A Future Without Houses

Food Shortage from Droughts

Periodically, we are reminded that the average Northern European -- while living every bit as comfortably as the average North American -- consumes only about one half of the petroleum fuels that we do. People pointing this out then often refer to the smaller, more fuel efficient cars used in Europe, and to Europe's generally superior urban mass transit systems, in suggesting an explanation.

There is, however, a far more basic reason: The average European lives in a multifamily dwelling in close proximity to his work, whereas nowhere else but in North America has there developed anything akin to our mania for the unending building of detached single family houses.

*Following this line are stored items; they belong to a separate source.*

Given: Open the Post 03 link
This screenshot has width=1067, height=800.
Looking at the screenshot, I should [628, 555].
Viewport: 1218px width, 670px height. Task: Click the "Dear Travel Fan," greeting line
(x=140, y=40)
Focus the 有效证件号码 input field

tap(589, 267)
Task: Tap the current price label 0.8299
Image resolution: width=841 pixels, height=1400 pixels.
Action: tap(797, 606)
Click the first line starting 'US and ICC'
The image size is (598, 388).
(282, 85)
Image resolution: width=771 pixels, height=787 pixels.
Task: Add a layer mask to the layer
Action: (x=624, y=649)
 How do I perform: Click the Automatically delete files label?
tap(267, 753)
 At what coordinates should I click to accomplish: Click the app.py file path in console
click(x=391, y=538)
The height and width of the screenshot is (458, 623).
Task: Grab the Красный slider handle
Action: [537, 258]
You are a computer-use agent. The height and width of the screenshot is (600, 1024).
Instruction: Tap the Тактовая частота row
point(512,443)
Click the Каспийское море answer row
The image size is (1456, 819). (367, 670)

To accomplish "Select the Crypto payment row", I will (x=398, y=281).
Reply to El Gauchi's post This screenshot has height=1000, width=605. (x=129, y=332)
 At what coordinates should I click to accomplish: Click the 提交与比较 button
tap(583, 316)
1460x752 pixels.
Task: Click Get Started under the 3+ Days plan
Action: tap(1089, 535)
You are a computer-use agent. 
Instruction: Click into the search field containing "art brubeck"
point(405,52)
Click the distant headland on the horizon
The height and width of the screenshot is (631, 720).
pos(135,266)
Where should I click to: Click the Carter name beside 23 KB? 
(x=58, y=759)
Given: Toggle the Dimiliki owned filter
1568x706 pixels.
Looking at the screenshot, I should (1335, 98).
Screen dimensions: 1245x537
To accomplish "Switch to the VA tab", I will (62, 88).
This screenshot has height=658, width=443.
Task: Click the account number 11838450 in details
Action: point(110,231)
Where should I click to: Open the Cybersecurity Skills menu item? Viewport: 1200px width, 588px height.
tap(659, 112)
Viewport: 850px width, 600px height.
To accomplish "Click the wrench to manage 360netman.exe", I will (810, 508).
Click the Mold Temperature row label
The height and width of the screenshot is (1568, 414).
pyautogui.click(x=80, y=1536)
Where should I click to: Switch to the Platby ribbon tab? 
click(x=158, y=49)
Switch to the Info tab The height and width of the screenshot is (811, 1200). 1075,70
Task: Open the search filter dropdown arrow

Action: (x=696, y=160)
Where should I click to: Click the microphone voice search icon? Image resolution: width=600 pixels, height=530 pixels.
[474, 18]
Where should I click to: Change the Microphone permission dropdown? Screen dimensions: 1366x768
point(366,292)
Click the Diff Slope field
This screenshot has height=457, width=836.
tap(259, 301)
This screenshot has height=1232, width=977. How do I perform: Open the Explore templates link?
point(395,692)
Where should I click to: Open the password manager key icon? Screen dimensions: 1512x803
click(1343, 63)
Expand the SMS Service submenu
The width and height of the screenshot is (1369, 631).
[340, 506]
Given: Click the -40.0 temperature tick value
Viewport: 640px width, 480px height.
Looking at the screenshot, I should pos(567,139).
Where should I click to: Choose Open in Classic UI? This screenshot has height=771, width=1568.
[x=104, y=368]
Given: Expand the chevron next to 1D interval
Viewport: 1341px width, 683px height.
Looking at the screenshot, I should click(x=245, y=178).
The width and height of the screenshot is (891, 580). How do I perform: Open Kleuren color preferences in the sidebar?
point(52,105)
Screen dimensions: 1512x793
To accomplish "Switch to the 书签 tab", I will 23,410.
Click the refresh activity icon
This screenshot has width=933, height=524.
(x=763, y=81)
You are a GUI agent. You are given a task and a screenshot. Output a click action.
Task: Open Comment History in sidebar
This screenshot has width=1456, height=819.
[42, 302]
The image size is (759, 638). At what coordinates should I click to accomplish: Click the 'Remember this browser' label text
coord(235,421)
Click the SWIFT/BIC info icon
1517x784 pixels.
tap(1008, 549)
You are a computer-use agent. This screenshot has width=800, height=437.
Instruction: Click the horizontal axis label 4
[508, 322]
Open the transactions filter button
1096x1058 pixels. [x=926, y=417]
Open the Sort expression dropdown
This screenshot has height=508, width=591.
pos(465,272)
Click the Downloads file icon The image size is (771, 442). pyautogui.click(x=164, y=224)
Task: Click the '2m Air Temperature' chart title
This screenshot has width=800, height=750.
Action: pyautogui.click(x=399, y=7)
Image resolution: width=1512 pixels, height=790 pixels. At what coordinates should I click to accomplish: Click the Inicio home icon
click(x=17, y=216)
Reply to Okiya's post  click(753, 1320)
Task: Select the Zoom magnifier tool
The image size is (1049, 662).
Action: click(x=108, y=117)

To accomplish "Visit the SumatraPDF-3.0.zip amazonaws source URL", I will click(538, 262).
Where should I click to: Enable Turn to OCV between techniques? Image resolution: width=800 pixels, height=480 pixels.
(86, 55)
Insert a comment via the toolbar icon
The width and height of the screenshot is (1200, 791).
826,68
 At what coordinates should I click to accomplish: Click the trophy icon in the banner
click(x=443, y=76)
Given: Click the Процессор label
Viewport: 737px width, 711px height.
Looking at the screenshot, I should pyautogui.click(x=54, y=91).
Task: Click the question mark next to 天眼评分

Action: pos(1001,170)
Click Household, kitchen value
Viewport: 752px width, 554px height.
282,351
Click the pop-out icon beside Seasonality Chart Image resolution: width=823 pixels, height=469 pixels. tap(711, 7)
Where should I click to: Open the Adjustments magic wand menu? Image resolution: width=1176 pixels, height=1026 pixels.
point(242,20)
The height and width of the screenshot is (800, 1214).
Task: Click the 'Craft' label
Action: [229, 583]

Consider, briefly, the enormous price we are paying for our fixation on houses:

  • Houses keep population densities too low to support effective mass transit, thereby forcing house owners to commute with gas guzzling vehicles over ever greater distance and along ever more congested, air-polluted and potholed freeways, dodging trucks and road ragers.
  • Most authorities still agree that automobiles and light trucks are the single largest source of air pollution; and no major manufacturer has yet promised to market a practical automobile powered by nonpolluting means.
  • Individual houses, with their many openings to the outside, are hard to insulate and thus require excessive energy in being kept shielded from outside temperatures.
  • The interiors of houses set atop on-the-ground slab foundations might be the best place for toxic Black Mold to grow.
  • And, because most North American cities germinated in fertile farming areas, the rambling sprawl of suburbs gobbles up scarce prime farmland.